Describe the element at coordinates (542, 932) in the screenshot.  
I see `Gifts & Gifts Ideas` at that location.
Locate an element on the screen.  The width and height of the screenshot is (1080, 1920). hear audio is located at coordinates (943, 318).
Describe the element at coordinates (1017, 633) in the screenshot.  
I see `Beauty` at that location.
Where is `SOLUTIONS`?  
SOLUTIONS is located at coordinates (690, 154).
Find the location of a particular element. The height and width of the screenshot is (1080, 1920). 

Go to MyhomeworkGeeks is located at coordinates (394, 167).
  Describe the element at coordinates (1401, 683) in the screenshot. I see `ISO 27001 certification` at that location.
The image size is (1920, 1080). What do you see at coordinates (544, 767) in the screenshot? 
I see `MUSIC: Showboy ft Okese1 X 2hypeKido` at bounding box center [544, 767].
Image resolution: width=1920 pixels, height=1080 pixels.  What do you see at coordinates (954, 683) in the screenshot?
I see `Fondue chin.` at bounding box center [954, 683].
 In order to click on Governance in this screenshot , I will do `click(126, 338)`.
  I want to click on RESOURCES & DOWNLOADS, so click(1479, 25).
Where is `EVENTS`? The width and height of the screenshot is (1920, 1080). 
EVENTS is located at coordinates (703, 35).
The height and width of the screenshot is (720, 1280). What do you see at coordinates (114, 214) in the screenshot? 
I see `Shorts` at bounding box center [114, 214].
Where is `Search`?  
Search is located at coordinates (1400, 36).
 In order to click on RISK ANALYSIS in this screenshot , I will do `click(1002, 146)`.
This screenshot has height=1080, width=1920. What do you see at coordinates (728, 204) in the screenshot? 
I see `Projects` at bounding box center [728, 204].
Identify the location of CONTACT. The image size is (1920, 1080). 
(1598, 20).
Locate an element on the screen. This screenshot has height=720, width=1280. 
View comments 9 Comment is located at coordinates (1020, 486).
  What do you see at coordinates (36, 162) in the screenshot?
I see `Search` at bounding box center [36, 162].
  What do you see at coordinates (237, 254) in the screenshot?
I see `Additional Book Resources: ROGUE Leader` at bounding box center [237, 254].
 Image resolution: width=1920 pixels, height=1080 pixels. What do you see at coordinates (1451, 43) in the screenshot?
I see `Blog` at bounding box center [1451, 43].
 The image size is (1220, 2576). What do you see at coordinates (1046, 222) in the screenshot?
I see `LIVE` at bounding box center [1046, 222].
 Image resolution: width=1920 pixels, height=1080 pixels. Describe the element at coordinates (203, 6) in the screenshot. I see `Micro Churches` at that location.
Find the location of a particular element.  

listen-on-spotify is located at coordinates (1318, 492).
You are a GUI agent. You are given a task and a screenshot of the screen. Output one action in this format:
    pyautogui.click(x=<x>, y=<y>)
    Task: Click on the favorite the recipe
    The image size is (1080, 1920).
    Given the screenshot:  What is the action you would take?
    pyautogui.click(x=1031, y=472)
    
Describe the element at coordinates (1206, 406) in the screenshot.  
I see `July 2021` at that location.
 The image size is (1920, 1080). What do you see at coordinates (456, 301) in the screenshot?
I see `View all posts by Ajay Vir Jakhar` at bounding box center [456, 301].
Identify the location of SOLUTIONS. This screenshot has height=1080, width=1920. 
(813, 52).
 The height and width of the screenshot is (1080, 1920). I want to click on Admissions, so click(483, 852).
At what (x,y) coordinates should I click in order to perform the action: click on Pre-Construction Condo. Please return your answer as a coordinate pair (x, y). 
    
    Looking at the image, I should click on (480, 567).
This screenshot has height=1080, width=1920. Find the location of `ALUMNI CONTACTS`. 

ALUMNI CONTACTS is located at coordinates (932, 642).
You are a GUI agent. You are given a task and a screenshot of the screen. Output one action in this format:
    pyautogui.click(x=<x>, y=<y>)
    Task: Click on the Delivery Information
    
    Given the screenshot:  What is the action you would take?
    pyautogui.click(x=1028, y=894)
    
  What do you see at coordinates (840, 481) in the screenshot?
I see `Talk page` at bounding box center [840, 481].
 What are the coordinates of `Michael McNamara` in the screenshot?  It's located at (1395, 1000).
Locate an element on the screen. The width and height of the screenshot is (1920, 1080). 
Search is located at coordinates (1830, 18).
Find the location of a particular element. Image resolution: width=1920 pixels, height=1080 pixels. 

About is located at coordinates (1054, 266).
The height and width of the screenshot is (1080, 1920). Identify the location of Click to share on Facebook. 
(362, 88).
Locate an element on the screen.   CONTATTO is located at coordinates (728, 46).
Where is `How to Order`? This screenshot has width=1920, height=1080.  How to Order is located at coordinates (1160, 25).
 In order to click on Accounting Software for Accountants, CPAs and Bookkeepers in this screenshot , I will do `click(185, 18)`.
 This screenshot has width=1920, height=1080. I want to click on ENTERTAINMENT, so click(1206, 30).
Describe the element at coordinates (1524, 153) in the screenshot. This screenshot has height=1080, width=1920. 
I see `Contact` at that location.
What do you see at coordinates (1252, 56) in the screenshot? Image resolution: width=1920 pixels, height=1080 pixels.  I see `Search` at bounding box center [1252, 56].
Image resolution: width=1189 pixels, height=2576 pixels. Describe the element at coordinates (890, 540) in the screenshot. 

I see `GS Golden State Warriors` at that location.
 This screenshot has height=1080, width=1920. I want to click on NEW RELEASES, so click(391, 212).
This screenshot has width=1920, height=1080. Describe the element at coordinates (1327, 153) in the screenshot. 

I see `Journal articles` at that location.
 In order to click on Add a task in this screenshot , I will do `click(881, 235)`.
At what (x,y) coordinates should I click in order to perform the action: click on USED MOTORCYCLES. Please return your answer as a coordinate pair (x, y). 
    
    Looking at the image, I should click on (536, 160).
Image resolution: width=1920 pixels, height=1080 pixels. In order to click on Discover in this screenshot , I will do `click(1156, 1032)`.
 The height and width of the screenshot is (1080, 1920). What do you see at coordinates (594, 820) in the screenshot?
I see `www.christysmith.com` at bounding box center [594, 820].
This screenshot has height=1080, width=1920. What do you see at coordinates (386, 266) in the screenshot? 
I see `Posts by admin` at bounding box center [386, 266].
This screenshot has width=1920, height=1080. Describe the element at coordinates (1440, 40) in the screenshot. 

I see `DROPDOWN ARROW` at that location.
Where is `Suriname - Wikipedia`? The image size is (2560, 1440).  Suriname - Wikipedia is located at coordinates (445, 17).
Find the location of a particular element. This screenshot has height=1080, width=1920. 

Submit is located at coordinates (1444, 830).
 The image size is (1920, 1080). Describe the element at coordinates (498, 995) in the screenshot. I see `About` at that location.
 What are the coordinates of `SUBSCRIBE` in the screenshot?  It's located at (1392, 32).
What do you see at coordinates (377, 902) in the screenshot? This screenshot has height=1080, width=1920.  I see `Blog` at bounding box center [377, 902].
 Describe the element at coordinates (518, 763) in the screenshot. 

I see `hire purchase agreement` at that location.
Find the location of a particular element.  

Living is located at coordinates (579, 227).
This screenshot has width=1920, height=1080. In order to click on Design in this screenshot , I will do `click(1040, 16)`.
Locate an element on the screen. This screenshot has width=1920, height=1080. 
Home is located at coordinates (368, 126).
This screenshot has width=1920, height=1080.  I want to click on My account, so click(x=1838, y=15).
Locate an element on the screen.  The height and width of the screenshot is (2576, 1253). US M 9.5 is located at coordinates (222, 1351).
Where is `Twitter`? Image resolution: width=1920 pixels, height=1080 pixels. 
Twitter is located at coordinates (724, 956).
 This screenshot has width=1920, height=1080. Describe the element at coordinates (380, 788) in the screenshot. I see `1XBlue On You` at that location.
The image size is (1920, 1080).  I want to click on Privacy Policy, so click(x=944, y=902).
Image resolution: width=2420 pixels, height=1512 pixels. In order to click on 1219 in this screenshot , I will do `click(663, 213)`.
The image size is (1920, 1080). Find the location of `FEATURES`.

+-------+

■ Job
Rewrite the material as a numbered list, from its first line through the line containing "(1598, 20).", and leave out any blank lines.

■ The answer
1. Describe the element at coordinates (542, 932) in the screenshot.  
2. I see `Gifts & Gifts Ideas` at that location.
3. Locate an element on the screen.  The width and height of the screenshot is (1080, 1920). hear audio is located at coordinates (943, 318).
4. Describe the element at coordinates (1017, 633) in the screenshot.  
5. I see `Beauty` at that location.
6. Where is `SOLUTIONS`?  
7. SOLUTIONS is located at coordinates (690, 154).
8. Find the location of a particular element. The height and width of the screenshot is (1080, 1920). 
9. Go to MyhomeworkGeeks is located at coordinates (394, 167).
10.   Describe the element at coordinates (1401, 683) in the screenshot. I see `ISO 27001 certification` at that location.
11. The image size is (1920, 1080). What do you see at coordinates (544, 767) in the screenshot? 
12. I see `MUSIC: Showboy ft Okese1 X 2hypeKido` at bounding box center [544, 767].
13. Image resolution: width=1920 pixels, height=1080 pixels.  What do you see at coordinates (954, 683) in the screenshot?
14. I see `Fondue chin.` at bounding box center [954, 683].
15.  In order to click on Governance in this screenshot , I will do `click(126, 338)`.
16.   I want to click on RESOURCES & DOWNLOADS, so click(1479, 25).
17. Where is `EVENTS`? The width and height of the screenshot is (1920, 1080). 
18. EVENTS is located at coordinates (703, 35).
19. The height and width of the screenshot is (720, 1280). What do you see at coordinates (114, 214) in the screenshot? 
20. I see `Shorts` at bounding box center [114, 214].
21. Where is `Search`?  
22. Search is located at coordinates (1400, 36).
23.  In order to click on RISK ANALYSIS in this screenshot , I will do `click(1002, 146)`.
24. This screenshot has height=1080, width=1920. What do you see at coordinates (728, 204) in the screenshot? 
25. I see `Projects` at bounding box center [728, 204].
26. Identify the location of CONTACT. The image size is (1920, 1080). 
27. (1598, 20).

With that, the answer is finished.